MARXIST MOZAMBIQUE is having second thoughts about its formerly cozy relationship with the Soviet Union. Just last spring it signed a friendship and cooperation treaty, as these instruments are called, with Moscow. The treaty was widely taken as evidence that, in the event (which eventuated) that Mozambique came under attack from Rhodesia for sponsoring guerrilla war against Ian Smith, the Kremlin would see to Mozambique's needs. But it hasn't. Mozambique has been hit repeatedly and hard, and Moscow has neither provided adequate defensive hardware nor dispatched troops (presumably they'd be Cubans) to help out. As a result, The Post's David Ottaway reports, Mozambicans are looking more to the West.

Now, there's some question why Moscow is not displaying, in the particulars, the friendship and cooperation it pledged in generalities last spring. One possiblity is that the Kremlin is supporting a guerrilla faction based in Zambia, not its rival based in Mozambique. If that is so, it only demonstrates a point that one African country after another has grasped over the years. It is that the Kremlin, in Africa as elsewhere, plays its own hand. Just as, demonstrably, Soviet people don't get along well on a personal level with Africans, so Soviet policy toward Africa is almost certain to be found wanting by African nationalists in the clutch.

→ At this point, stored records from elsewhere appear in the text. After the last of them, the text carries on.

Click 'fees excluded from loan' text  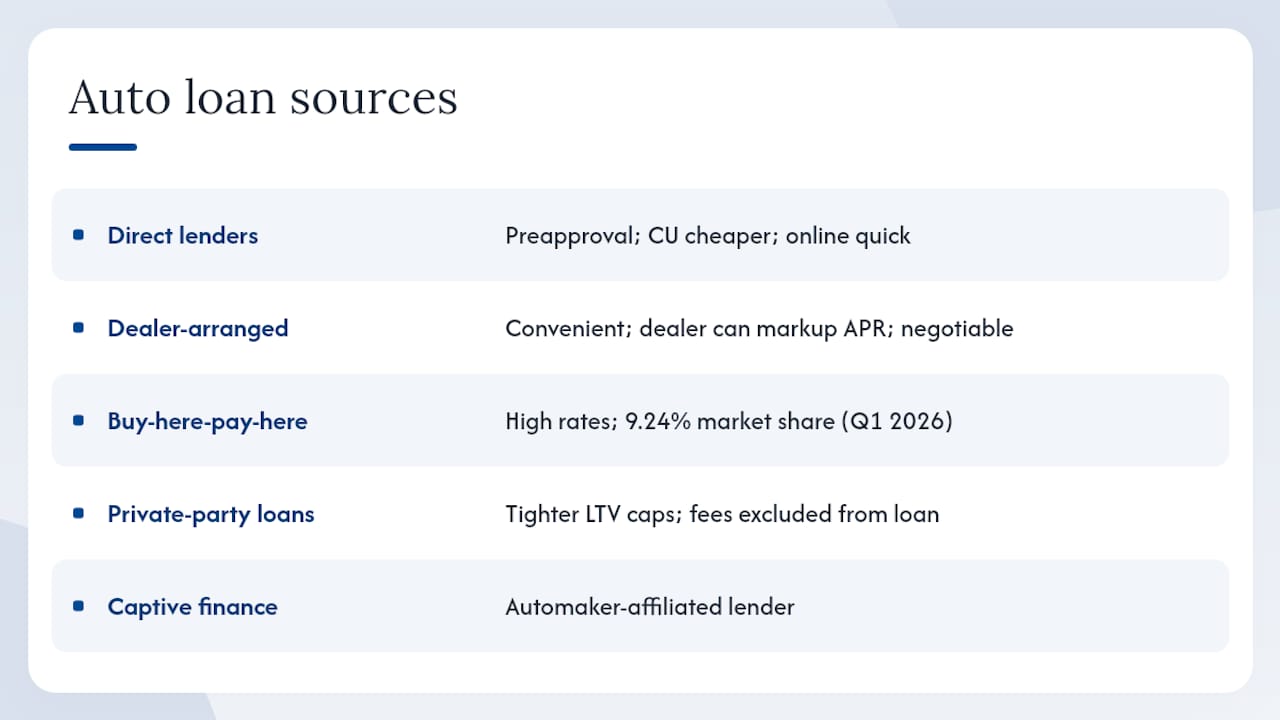(814, 514)
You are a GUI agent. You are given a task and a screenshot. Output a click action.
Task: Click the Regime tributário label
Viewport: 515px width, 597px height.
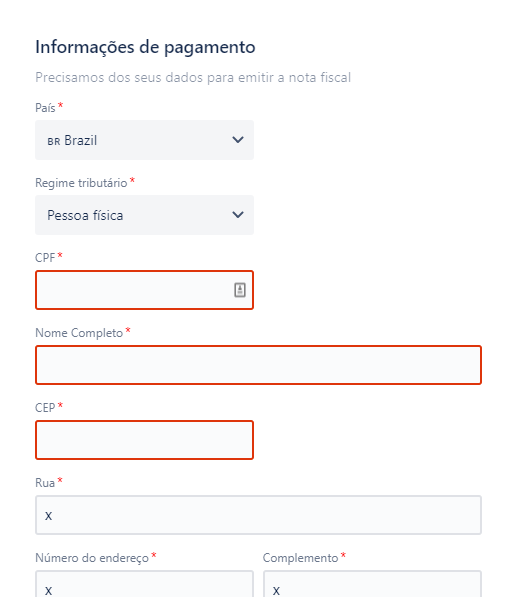81,183
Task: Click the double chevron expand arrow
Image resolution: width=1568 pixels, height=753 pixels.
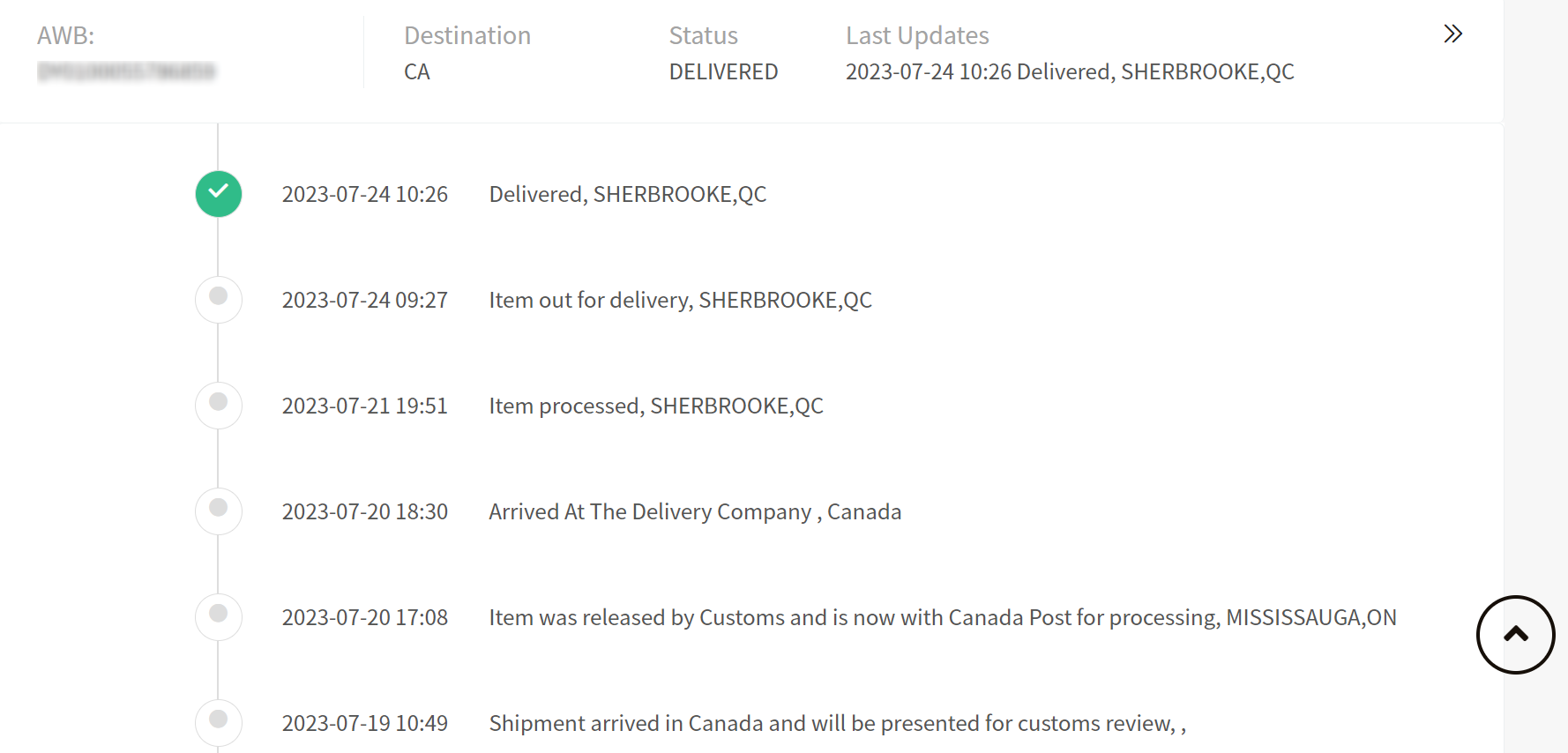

There is a lesson here for American policy-makers - one they seem well on the way to learning. We need not be panicked by every Soviet move on the African chessboard. Unquestionably, there are situations in which Moscow, by its itself or by Cuban proxy, can make a difference in a military situation. But Egypt and recently Somalia and now perhaps Mozambique have shown that the Russians, for their own resons, do not shrink from letting a client down. And as for providing the sinews of development, Moscow cannot come near matching the public and private resources available from the West.

The United States is in no position to offer military help against the attacks Mozambique has provoked by its own policy of support for the guerrillas. But Washington has tried by its diplomacy to offer a Rhodesian alternative to armed struggle, it has shown respect for the domestic path taken by the Mozambicans, and it remains ready to take the role Mozambique permits in its economic development. The choice is Mozambique's.